Scientific classification
- Kingdom: Animalia
- Phylum: Chordata
- Class: Actinopterygii
- Order: Acanthuriformes
- Family: Haemulidae
- Genus: Parapristipoma
- Species: P. octolineatum
- Binomial name: Parapristipoma octolineatum (Valenciennes, 1833)
- Synonyms: Pristipoma octolineatum Valenciennes, 1833; Diagramma octolineatum (Valenciennes, 1833);

= African striped grunt =

- Authority: (Valenciennes, 1833)
- Conservation status: LC
- Synonyms: Pristipoma octolineatum Valenciennes, 1833, Diagramma octolineatum (Valenciennes, 1833)

Species of fish

The African striped grunt (Parapristipoma octolineatum) is a species of marine ray-finned fish, a sweetlips belonging to the subfamily Plectorhinchinae, one of two subfamilies in the family Haemulidae, the grunts. It is found in the eastern Atlantic Ocean.

==Description==
The African striped grunt has an elongated body.

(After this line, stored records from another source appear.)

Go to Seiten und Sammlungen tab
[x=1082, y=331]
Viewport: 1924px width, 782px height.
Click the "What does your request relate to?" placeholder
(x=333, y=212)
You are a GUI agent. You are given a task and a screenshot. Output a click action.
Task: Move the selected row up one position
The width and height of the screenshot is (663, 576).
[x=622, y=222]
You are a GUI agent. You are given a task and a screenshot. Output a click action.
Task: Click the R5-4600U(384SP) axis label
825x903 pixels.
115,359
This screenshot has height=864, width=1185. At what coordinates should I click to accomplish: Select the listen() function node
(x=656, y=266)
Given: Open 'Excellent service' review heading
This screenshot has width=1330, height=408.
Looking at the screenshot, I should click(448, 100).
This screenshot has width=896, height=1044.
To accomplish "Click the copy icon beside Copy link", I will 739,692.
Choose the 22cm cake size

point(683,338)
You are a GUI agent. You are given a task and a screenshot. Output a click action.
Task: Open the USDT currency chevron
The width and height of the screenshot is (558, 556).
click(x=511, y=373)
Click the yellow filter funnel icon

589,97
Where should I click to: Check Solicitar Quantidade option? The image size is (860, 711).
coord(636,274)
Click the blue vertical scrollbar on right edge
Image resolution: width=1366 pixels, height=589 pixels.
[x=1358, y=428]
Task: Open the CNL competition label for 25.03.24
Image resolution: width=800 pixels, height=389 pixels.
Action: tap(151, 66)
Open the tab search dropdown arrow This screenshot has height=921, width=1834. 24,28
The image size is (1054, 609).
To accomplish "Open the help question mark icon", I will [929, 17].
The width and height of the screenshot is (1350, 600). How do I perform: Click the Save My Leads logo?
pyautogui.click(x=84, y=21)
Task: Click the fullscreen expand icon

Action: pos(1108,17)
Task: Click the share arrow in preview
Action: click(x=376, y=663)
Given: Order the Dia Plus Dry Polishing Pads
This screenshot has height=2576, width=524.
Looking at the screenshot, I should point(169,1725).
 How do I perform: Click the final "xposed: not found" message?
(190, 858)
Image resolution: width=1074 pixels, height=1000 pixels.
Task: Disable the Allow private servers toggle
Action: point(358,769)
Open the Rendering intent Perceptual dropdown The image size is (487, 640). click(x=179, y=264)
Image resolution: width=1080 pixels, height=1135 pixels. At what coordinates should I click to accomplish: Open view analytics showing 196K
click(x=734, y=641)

It has a large eye and a large, oblique mouth with an obvious chin and a short snout. It has a continuous dorsal fin which contains 13 spines and 14-15 soft rays while the anal fin has 3 spines and 7 soft rays. It appears black underwater but in fact the upper body is brownish, while the lower body has a silvery appearance. It has four white, horizontal stripes along each flank, two of these running through the black eyes. The fins are yellow in colour, with the caudal fin being more vivid than the others. The maximum standard length of this species is 50 cm, although a more typical standard length is 25 cm.

==Distribution==
The African striped grunt is found in the eastern Atlantic Ocean. It ranges along the western coast of Africa from Angola in the south north to Morocco, including the islands in the Gulf of Guinea and the Macaronesian Islands and the southern Iberian Peninsula, into the southern Mediterranean as far as east as Tunisia. Vagrancy has occurred in the Bay of Biscay off the western coast of France.

==Habitat and biology==
The African striped grunt occurs at depths between 2 and 180 m. It is found over sandy and rocky substrates where it feeds on crustaceans and molluscs. The males and females form distinct pairs for spawning. The juveniles move inshore to take up territories.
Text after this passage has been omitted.